Blob Blame History Raw
From 92f6078aeadec4dfd0e4e9e2ef14b0f7794141cc Mon Sep 17 00:00:00 2001
From: Andrey Ulanov <aulanov@gmail.com>
Date: Mon, 12 Dec 2016 17:38:18 -0800
Subject: [PATCH] nspawn: when getting SIGCHLD make sure it's from the first
 child (#4855)

When getting SIGCHLD we should not assume that it was the first
child forked from system-nspawn that has died as it may also be coming
from an orphan process. This change adds a signal handler that ignores
SIGCHLD unless it came from the first containerized child - the real
child.

Before this change the problem can be reproduced as follows:

$ sudo systemd-nspawn --directory=/container-root --share-system
Press ^] three times within 1s to kill container.

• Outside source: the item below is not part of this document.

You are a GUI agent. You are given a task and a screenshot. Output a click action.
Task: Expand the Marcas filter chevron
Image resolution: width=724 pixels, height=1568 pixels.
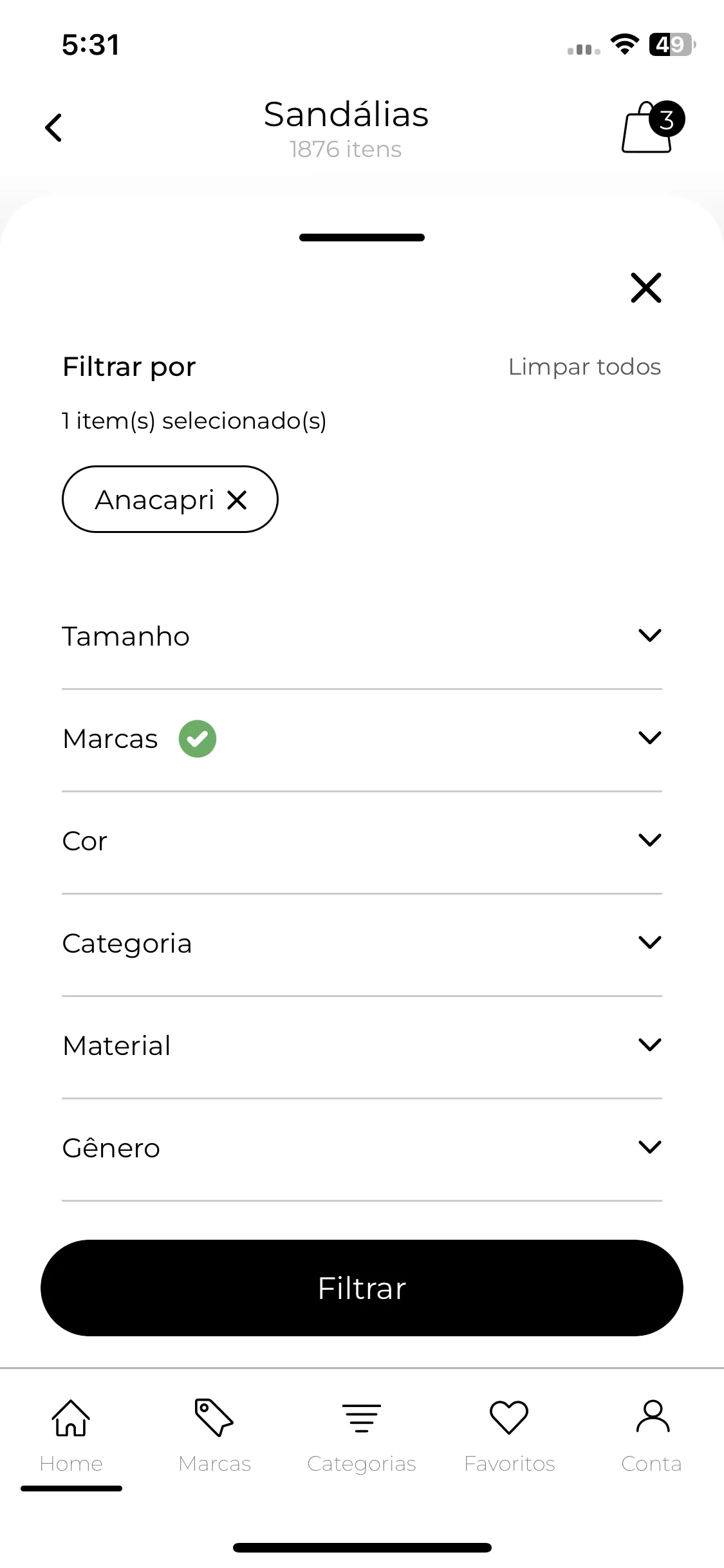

[root@andreyu-coreos ~]# { true & } &
[1] 22201
[root@andreyu-coreos ~]#
Container root-fedora-latest terminated by signal KILL
(cherry picked from commit 6916b164642d8bb4938878f4284f8ee5ccf3efd6)
---
 src/nspawn/nspawn.c | 25 +++++++++++++++++++++++--
 1 file changed, 23 insertions(+), 2 deletions(-)

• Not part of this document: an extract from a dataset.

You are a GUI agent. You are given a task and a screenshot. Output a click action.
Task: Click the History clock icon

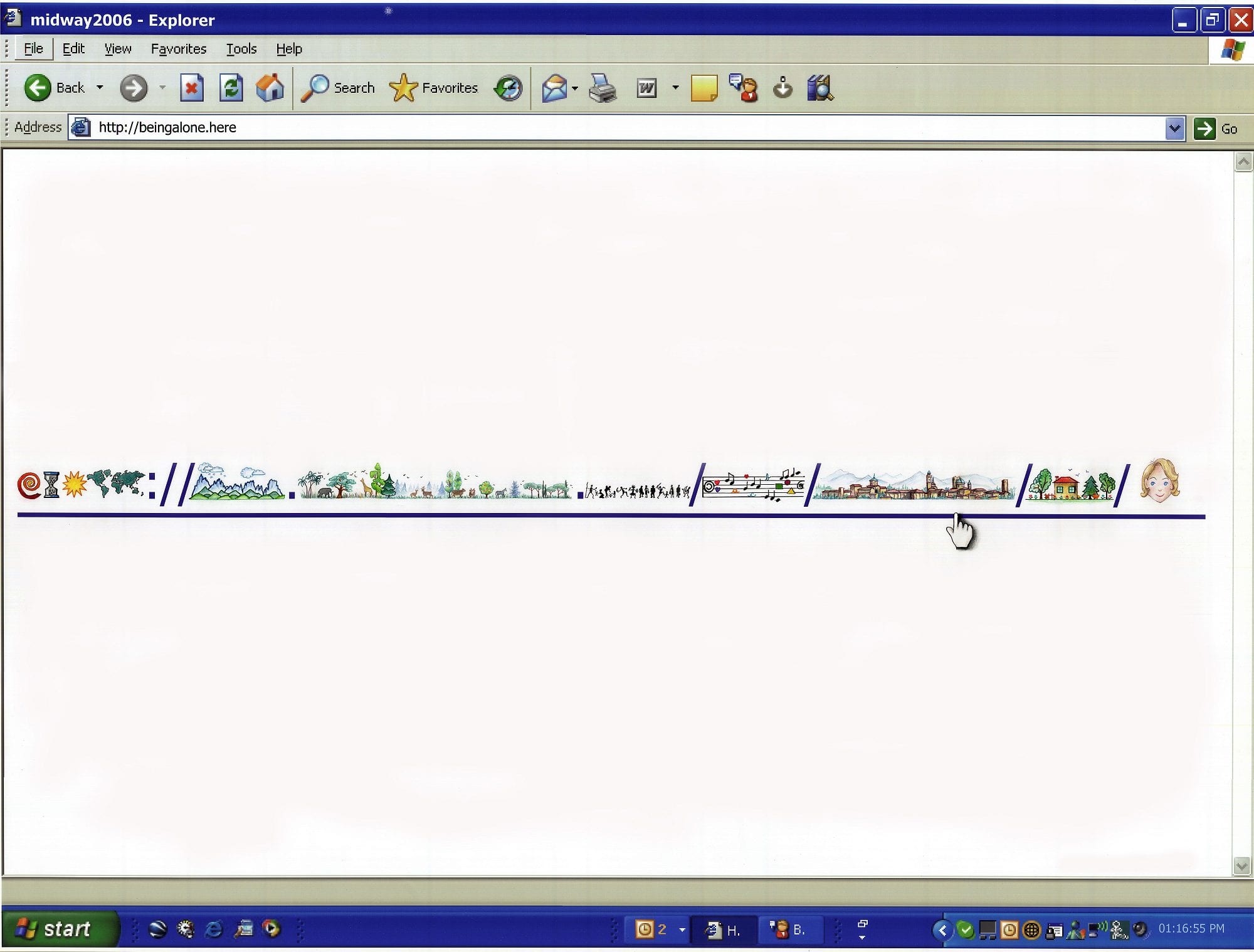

diff --git a/src/nspawn/nspawn.c b/src/nspawn/nspawn.c
index 81573be95a..503265545b 100644
--- a/src/nspawn/nspawn.c
+++ b/src/nspawn/nspawn.c
@@ -38,6 +38,7 @@
 #include <sys/personality.h>
 #include <sys/prctl.h>
 #include <sys/types.h>
+#include <sys/wait.h>
 #include <unistd.h>
 
 #include "sd-daemon.h"
@@ -2538,6 +2539,26 @@ static int on_orderly_shutdown(sd_event_source *s, const struct signalfd_siginfo
         return 0;
 }
 
+static int on_sigchld(sd_event_source *s, const struct signalfd_siginfo *ssi, void *userdata) {
+        for (;;) {
+                siginfo_t si = {};
+                if (waitid(P_ALL, 0, &si, WNOHANG|WNOWAIT|WEXITED) < 0)

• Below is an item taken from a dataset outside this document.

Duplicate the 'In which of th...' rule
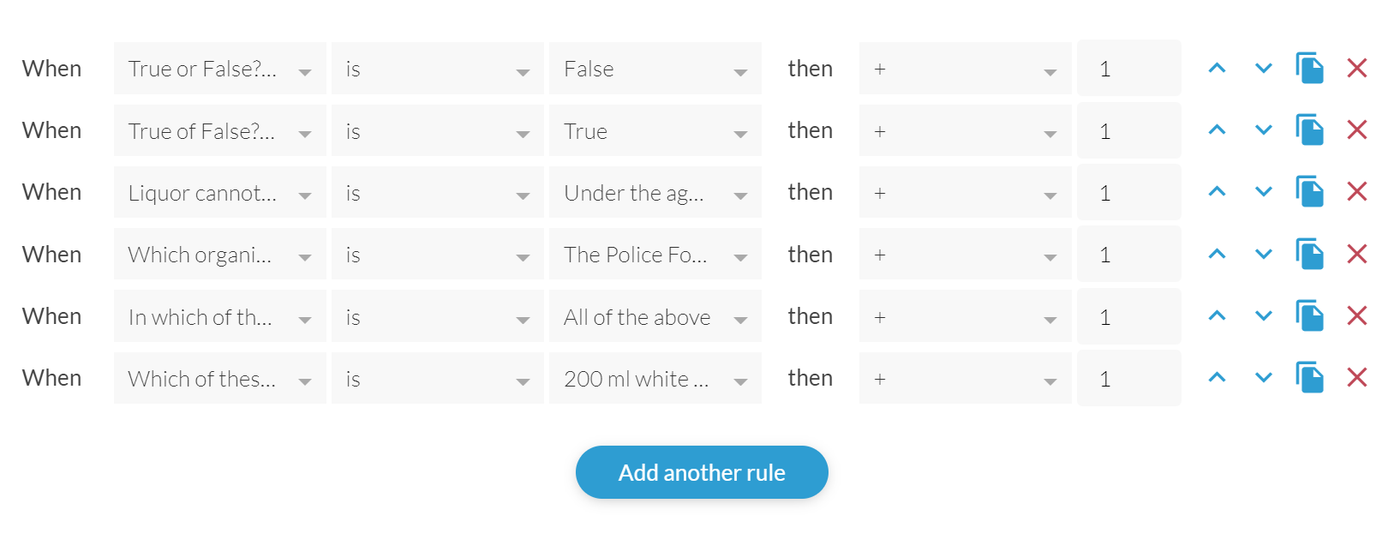Image resolution: width=1400 pixels, height=546 pixels. [x=1310, y=316]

+                        return log_error_errno(errno, "Failed to waitid(): %m");
+                if (si.si_pid == 0) /* No pending children. */
+                        break;
+                if (si.si_pid == PTR_TO_PID(userdata)) {
+                        /* The main process we care for has exited. Return from
+                         * signal handler but leave the zombie. */
+                        sd_event_exit(sd_event_source_get_event(s), 0);
+                        break;
+                }
+                /* Reap all other children. */
+                (void) waitid(P_PID, si.si_pid, &si, WNOHANG|WEXITED);
+        }
+
+        return 0;
+}
+
 static int determine_names(void) {
         int r;
 
@@ -3952,8 +3973,8 @@ static int run(int master,
                 sd_event_add_signal(event, NULL, SIGTERM, NULL, NULL);
         }
 
-        /* simply exit on sigchld */
-        sd_event_add_signal(event, NULL, SIGCHLD, NULL, NULL);
+        /* Exit when the child exits */
+        sd_event_add_signal(event, NULL, SIGCHLD, on_sigchld, PID_TO_PTR(*pid));
 
         if (arg_expose_ports) {
                 r = expose_port_watch_rtnl(event, rtnl_socket_pair[0], on_address_change, exposed, &rtnl);